2. Aware of the different components of a Database Management System.
3. Recognise the difference between logical and physical views of database data.
4. Define three database models and outline their basic features.
- A database management system (DBMS) is a program that provides access to all data in the database. It sits between all the programs and the stored data. A DBMS manages security and user access, maintains the integrity of stored data, and recovers information when the system fails. A range of tools provide users with the ability to perform functions such as maintain data, search, sort, display and print.
- Four components of a DBMS are:
- Data Model
- The data model defines the way data are conceptually structured. Examples include the hierarchical, network & relational models.
- Data Definition Language (DDL)
- A set of statements defining what types of information are in the database and how they will be structured, is known as the DDL. It acts as a link between between the logical and the physical views of the database. A DBMS user defines schemas and sub-schemas with the DDL. The schema is the logical description of the entire database and the listing of the data items and the relationships among them. A sub-schema is the specific set of data required by an application / user group.
- Data Manipulation Language (DML)
- To query the contents of the database, the DML is used. It allows users to retrieve, sort, display and delete the contents of a database.
- Data Dictionary
- Besides listing the standard data name and aliases for the element, the dictionary lists the names that reference this element in specific systems and identifies the individuals, business functions, applications, and reports that use the data element. Data dictionaries are advantageous for organisations in several ways including reduced data inconsistency, faster program development, and easier data modification.
- Users from all functional areas should assist in creating the logical design to ensure that their needs are identified and addressed. The logical design shows an abstract model of the data structures and arrangements to meet an organisations information needs.
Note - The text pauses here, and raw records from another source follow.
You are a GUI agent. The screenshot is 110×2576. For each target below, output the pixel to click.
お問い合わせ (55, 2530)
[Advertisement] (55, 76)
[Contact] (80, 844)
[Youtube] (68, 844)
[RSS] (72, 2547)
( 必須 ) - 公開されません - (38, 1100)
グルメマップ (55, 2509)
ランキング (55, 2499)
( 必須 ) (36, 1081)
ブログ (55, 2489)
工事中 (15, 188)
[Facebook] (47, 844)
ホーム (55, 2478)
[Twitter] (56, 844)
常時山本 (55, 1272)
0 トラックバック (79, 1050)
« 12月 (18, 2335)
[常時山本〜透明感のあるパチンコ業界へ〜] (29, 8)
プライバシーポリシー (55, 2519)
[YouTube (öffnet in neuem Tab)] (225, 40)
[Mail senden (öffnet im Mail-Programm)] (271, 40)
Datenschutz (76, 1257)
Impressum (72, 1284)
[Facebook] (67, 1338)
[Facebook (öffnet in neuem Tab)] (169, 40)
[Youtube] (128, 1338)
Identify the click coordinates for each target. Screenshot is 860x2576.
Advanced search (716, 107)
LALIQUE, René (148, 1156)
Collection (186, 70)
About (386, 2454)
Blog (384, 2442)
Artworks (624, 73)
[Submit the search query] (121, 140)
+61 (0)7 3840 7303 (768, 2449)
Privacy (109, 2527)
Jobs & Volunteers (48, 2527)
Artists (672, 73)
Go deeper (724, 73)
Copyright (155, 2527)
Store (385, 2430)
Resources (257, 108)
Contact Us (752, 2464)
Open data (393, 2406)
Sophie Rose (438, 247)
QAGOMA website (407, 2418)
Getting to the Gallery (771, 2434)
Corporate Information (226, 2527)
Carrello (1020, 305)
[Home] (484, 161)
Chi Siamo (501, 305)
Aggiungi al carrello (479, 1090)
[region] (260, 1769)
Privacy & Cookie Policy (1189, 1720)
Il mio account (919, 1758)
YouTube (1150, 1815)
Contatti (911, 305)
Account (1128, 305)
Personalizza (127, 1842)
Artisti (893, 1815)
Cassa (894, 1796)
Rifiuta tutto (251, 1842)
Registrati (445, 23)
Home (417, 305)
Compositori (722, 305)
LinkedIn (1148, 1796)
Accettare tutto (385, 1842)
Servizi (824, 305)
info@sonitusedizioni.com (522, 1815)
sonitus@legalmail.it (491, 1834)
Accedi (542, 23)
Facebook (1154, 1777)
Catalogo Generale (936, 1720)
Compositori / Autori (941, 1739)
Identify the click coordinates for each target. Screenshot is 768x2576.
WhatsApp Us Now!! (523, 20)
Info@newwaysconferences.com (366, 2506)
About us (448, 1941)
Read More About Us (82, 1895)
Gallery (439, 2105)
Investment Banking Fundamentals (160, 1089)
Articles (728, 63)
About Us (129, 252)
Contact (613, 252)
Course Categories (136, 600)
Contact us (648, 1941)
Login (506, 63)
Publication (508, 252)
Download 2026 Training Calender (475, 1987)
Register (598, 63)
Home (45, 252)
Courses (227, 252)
Identifying relationships among different data and grouping them is an integral part of developing the logical design.
Starting from the logical design, the physical design adds fine tuning for performance and cost considerations. For example, improved response time, reduced storage space, lower operating costs, etcetera.
- The structure of the relationships in most databases follow one of three models:
- Hierarchical – Early mainframe DBMS packages used a treelike structure. From the single root element, one can follow the branches of one-to-many relationships to reach the desired data element.
- Network – This model allows many-to-many relationships. Unlike the hierarchical model, the network model can access a data element by following one of several paths.
- Relational – Data elements are stored in simple tables, each record having a unique primary key. Inclusion of a foreign table’s primary key, a foreign key, can bind the relation.
A data model is a diagram of the data entities and their relationships. Data modelling usually involves understanding specific business problems and analysing the data and information to deliver a solution. With Entity-Relationship (ER) diagrams, individuals building a database have a blueprint to ensure relationships among data entities are correctly structured. ER diagrams also ensure that application programs are developed consistent with business operations and user needs.